** Reading text **
────────────────────────────────────────
It is not a futuristic vision of Britain's rail service, but the story of the taxi ride that masquerades as the 6:48 morning train from Derby to Sinfin, an industrial suburb of the city. And, if the fat controllers of the private rail network get their way, its journey could be over for good.

Today, public hearings start to close the branch line to the two stations in Sinfin, a three- minute, two-mile journey from the centre of Derby, which costs pounds 1.20 and for more than four years has been served only by a taxi replacing the scheduled service.

Although the taxi takes longer, the chief benefit for the three regular users is that they do not have to walk from the station - the taxi takes them all the way to their workplaces. One is dropped at his factory at Peartree, a stop half way down the line and the two remaining regulars are driven right to the door of the Rolls-Royce plant.

The downside is that the service is only one way. Returning in the evening they have to walk and take the bus - or a normal taxi at pounds 3.20

At the hearing the Midlands Rail Users' Consultative Committee, the local passenger watchdog, will hear objections from one of the three and Derby City Council, who claim that closing railway stations runs counter to the Government's policy of promoting public transport.
────────────────────────────────────────
** Data excerpt **
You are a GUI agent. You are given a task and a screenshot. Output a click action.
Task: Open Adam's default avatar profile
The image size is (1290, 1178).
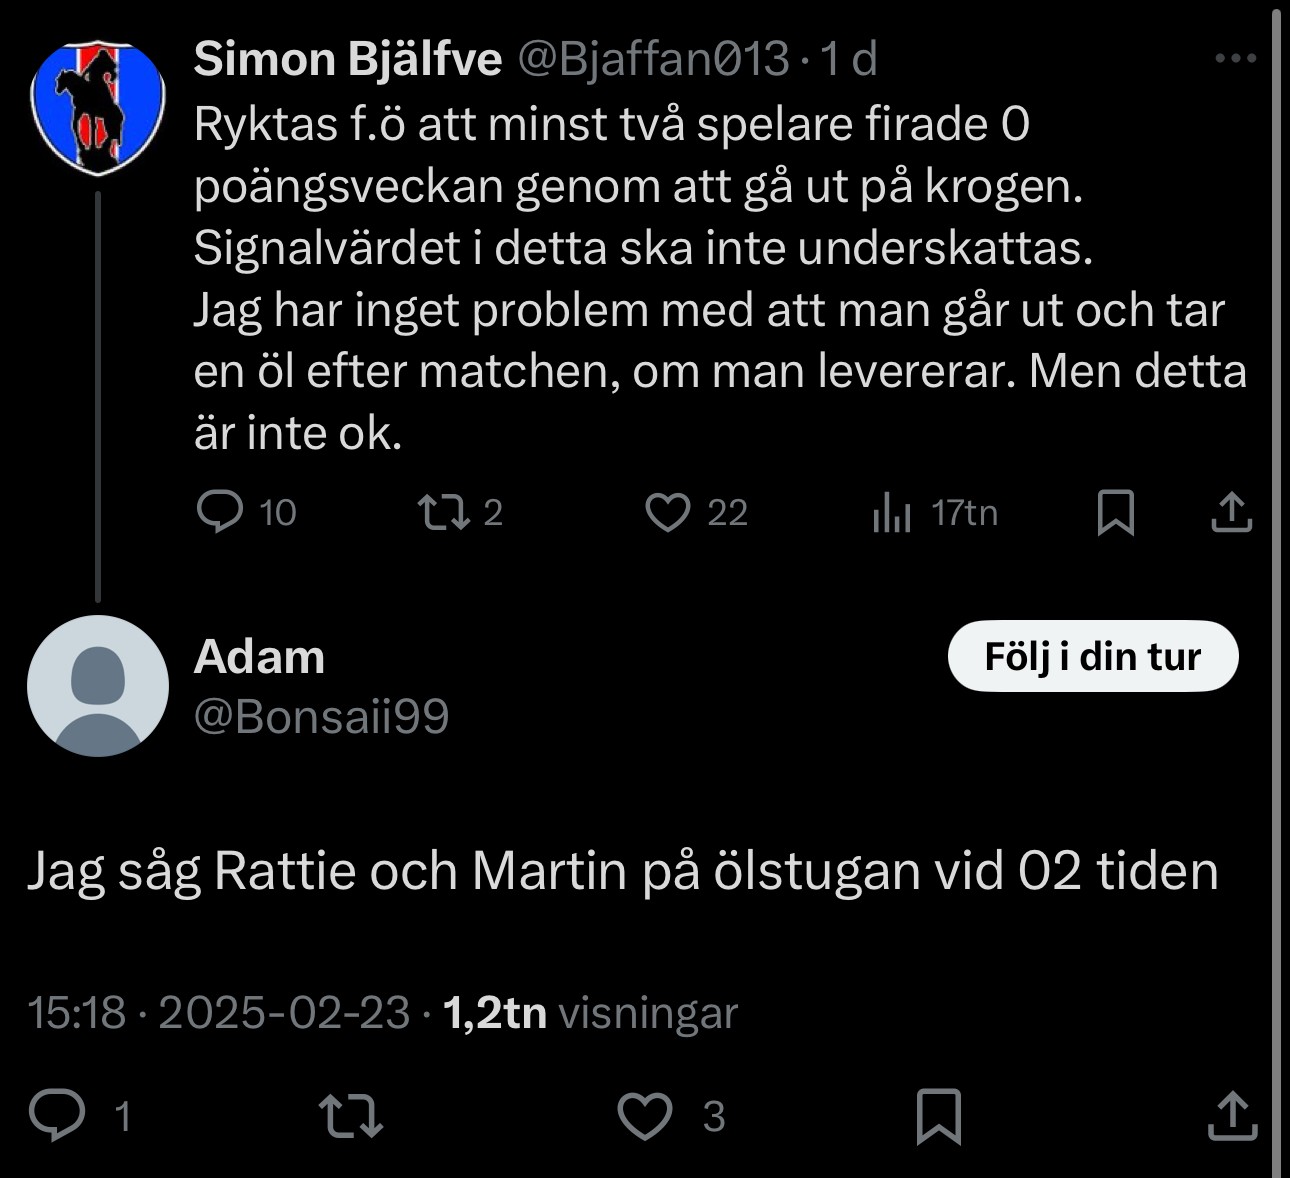97,686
────────────────────────────────────────
** Exercise task A **
Based on the Sinfin rail article, answer yes or no to each statement and quote the words of the text that decide it: (i) The taxi service runs in both directions. (ii) The trip from the centre of Derby to Sinfin costs pounds 1.20. (iii) A taxi has replaced the scheduled train for more than four years.
** Exercise task B **
List every country, city, suburb or stop that the Sinfin rail article names on its own. Leave out names that appear only inside the name of an organization.
** Exercise task C **
Revise the stretch of the Sinfin rail article from "It is not a" through "the scheduled service.", putting "public inquiries" in place of "public hearings".
The data above has nothing to do with this exercise.

** Answer A **
(i) No: "The downside is that the service is only one way."
(ii) Yes: "which costs pounds 1.20"
(iii) Yes: "for more than four years has been served only by a taxi replacing the scheduled service"

** Answer B **
Britain, Derby, Sinfin, Peartree

** Answer C **
It is not a futuristic vision of Britain's rail service, but the story of the taxi ride that masquerades as the 6:48 morning train from Derby to Sinfin, an industrial suburb of the city. And, if the fat controllers of the private rail network get their way, its journey could be over for good.

Today, public inquiries start to close the branch line to the two stations in Sinfin, a three- minute, two-mile journey from the centre of Derby, which costs pounds 1.20 and for more than four years has been served only by a taxi replacing the scheduled service.